This discussion reminds me of the Harvard, classics I think, professor's book titled 'Masculinity.' I would be interested in anyone's take on it but understand that one of his points is that 'masculinity' involves risk taking, the uncultured expression of which could be 'behavior problems.'

6:46 PM, April 26, 2006  
Anonymous Anonymous said...

dadvocate said

According to the above Census table a male with a Bachelor's earns 1.68 times a male with a H.S. degree on average.


Those numbers are somewhat misleading being presented only in the absolute.
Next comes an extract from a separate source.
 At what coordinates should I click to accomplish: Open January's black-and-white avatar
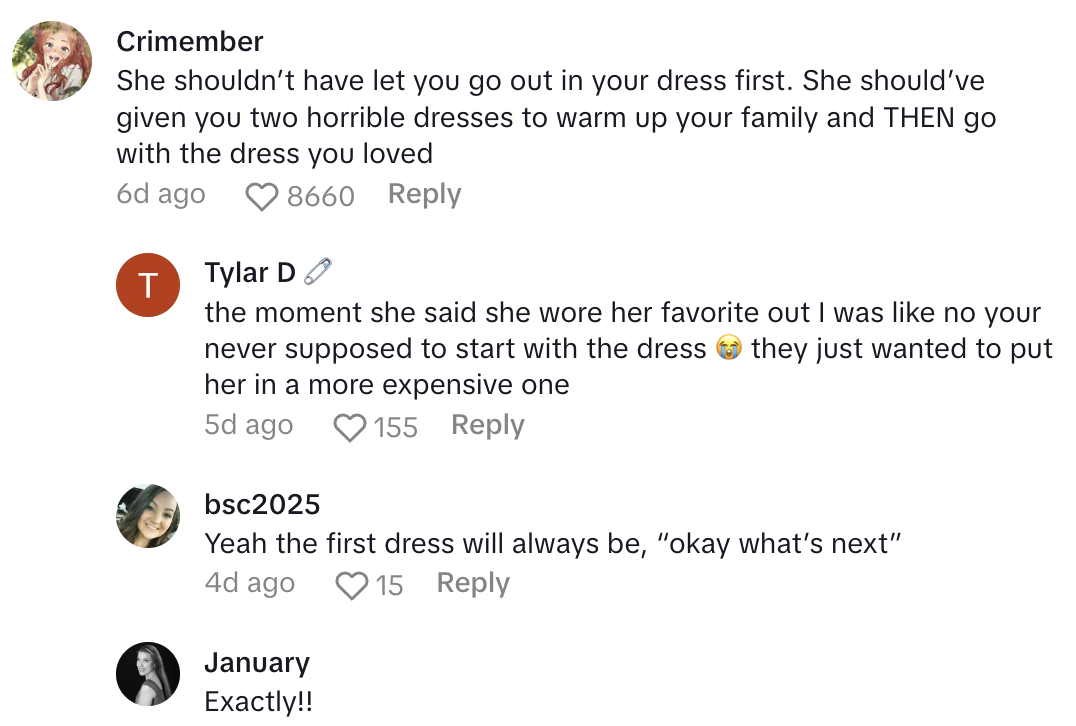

The cost of the education and the opportunity cost of foregoing 4-7 years of paid employment to spend it drinking beer, playing sports, and having parties where strippers dance are not factored in.

In order to get a more accurate picture, one would need to compare the ROI of a like sum of money put into a different form of investment.

I took the numbers in the table and applied them across the entire working life assuming full time,uninterrupted employment.

A person who graduated HS at age 18, and worked until age 65 at the annual salary given in the table of $31,183 would have earned at age 65 a total of $1,465,601.00. The person with the BA degree, $2,246,406.00, and the one with the graduate or professional degree, $2,797,799.00.

However, the total educational costs for the BA would have been approximately $160,000 and the graduate/professional degree somewhere around $310,000. Deducting these costs from the lifetime earnings, and assuming no interest just to make the calculations simpler, that brings the lifetime net earnings of the BA down to $2,086,406.00, and of the graduate/professional down to $2,487,799.00

If the same amount of money spent on tuition, room, board, and books was instead invested and returned an average rate of 3.5%, the future value of the investments would be $765,997.01 for the cost of the BA and $1,402,436.70 for the cost of the professional/graduate degree.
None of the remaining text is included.